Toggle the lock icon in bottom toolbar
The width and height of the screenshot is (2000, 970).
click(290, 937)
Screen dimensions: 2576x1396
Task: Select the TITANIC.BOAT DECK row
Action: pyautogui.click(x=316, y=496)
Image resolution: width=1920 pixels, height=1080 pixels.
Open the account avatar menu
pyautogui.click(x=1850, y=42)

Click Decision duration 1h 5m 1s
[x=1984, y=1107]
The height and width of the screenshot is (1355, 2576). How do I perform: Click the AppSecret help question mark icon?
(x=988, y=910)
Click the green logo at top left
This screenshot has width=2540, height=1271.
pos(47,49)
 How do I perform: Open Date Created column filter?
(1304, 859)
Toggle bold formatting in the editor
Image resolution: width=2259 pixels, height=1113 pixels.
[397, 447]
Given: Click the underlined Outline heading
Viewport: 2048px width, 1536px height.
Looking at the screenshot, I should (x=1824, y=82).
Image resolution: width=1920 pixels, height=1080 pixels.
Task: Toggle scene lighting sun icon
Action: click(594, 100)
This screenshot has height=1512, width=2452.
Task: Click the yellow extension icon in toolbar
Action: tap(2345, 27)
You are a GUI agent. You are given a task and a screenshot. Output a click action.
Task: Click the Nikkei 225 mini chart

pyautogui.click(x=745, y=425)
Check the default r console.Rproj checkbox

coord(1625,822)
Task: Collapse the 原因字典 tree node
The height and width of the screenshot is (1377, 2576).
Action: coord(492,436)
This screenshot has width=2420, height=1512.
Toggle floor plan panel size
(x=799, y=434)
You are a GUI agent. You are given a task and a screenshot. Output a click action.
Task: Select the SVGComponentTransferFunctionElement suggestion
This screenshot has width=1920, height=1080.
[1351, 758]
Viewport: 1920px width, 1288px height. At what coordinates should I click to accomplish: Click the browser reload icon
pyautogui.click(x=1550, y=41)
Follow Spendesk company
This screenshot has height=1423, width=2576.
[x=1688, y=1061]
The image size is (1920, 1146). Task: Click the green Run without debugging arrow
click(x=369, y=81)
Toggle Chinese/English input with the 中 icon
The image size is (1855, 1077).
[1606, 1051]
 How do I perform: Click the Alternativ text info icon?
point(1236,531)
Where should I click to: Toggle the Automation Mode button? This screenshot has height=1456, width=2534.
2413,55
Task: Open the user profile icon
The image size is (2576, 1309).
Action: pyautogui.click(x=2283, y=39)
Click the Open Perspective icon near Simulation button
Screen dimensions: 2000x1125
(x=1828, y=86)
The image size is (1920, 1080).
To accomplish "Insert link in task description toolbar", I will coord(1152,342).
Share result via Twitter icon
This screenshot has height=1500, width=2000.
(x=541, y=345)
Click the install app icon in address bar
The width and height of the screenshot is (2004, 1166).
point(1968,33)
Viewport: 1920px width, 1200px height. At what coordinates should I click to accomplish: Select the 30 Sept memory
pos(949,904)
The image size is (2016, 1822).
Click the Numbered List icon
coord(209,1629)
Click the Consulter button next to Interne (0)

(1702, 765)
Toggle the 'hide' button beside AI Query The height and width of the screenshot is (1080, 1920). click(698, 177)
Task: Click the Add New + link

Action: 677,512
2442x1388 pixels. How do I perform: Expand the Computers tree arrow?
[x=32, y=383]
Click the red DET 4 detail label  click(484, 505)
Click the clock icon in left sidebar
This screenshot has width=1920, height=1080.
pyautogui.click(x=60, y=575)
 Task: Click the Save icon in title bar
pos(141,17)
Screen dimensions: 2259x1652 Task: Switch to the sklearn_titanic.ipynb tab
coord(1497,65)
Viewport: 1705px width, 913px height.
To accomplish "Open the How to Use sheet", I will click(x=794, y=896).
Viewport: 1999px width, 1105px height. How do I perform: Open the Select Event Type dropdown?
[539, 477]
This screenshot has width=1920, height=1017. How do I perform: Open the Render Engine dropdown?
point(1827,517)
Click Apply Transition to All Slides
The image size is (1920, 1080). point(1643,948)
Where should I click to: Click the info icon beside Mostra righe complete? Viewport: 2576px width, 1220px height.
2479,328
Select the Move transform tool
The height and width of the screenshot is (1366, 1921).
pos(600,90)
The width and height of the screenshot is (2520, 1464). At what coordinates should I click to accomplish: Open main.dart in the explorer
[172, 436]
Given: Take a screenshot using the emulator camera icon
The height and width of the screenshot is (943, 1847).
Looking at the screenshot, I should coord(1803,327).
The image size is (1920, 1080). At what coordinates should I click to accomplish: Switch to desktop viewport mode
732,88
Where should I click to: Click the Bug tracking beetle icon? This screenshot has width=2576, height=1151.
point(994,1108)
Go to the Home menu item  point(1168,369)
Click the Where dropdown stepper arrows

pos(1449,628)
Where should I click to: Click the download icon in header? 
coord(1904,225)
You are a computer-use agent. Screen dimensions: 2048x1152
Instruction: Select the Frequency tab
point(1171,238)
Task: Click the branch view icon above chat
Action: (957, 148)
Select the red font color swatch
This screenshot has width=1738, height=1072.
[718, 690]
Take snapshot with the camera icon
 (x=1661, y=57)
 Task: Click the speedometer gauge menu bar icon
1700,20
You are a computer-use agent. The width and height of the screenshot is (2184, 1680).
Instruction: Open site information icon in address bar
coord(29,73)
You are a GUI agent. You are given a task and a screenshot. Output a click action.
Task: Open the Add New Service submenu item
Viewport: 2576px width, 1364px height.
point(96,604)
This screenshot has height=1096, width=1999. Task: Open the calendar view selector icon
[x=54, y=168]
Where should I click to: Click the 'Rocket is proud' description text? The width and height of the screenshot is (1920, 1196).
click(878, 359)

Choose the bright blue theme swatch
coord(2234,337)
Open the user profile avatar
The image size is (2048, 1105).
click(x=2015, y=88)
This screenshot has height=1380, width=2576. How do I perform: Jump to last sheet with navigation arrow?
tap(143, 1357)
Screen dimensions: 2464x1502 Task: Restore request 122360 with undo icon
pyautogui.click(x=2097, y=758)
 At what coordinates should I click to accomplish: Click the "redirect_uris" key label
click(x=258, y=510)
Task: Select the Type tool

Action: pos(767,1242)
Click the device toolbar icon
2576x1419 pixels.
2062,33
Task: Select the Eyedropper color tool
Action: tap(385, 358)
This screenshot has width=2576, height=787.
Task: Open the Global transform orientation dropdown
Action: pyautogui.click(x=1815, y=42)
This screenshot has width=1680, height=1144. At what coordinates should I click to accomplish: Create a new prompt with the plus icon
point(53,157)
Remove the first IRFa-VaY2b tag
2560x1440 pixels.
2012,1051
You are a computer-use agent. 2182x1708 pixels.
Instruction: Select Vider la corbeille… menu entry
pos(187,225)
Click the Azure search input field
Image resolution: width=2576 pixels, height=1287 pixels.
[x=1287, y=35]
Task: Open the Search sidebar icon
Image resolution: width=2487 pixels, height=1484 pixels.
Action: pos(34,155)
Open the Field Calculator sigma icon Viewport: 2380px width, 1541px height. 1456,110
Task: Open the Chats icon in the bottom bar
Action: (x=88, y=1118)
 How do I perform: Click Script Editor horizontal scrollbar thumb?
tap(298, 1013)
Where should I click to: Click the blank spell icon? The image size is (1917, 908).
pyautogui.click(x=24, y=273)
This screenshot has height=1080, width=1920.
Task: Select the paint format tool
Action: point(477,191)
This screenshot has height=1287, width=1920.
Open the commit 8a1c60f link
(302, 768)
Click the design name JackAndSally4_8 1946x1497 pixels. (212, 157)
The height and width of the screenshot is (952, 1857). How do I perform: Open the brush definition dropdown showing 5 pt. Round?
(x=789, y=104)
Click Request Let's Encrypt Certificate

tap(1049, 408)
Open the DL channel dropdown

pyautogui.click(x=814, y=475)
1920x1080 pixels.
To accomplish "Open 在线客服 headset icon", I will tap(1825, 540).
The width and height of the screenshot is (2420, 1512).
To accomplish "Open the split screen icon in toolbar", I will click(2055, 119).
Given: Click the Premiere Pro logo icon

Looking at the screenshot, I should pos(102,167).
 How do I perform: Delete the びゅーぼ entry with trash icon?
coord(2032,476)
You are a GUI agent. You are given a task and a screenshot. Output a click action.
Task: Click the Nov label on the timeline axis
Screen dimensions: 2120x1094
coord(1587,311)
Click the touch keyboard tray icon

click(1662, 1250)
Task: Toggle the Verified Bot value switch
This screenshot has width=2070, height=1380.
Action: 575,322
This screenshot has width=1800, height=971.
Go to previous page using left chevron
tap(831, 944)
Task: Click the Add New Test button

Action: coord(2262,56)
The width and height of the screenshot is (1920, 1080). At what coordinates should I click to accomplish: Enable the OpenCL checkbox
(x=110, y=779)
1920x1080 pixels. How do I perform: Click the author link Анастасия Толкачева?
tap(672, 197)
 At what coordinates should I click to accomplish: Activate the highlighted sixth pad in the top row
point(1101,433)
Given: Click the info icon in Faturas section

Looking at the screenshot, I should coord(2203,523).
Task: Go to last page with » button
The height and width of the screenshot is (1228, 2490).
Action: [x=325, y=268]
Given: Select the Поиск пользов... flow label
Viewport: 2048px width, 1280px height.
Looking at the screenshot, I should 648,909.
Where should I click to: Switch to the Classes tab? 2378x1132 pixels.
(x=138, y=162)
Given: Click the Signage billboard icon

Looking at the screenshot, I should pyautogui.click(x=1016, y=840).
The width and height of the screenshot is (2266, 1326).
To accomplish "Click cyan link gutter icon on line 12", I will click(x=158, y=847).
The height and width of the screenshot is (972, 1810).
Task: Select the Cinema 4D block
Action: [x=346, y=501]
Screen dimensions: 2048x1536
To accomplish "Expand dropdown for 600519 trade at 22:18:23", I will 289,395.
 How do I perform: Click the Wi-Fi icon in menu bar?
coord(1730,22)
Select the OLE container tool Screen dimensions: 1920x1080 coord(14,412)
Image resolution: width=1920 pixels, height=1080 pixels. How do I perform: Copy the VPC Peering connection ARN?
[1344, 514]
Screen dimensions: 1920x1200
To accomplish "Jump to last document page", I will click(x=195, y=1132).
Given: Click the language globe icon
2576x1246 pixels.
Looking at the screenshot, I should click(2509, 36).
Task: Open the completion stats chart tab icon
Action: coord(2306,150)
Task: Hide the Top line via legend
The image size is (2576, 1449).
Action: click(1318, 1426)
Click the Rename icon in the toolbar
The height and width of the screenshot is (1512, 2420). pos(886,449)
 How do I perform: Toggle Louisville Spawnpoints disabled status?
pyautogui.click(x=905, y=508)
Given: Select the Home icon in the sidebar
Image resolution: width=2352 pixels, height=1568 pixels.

────────

— ABOUT THIS EXERCISE —
Set down precisely the lines above between the line holding "The width and height of the screenshot is (2266, 1326)." and the line holding "Screen dimensions: 2048x1536", inclusive, and nothing beyond them.

— OUTPUT —
The width and height of the screenshot is (2266, 1326).
To accomplish "Click cyan link gutter icon on line 12", I will click(x=158, y=847).
The height and width of the screenshot is (972, 1810).
Task: Select the Cinema 4D block
Action: [x=346, y=501]
Screen dimensions: 2048x1536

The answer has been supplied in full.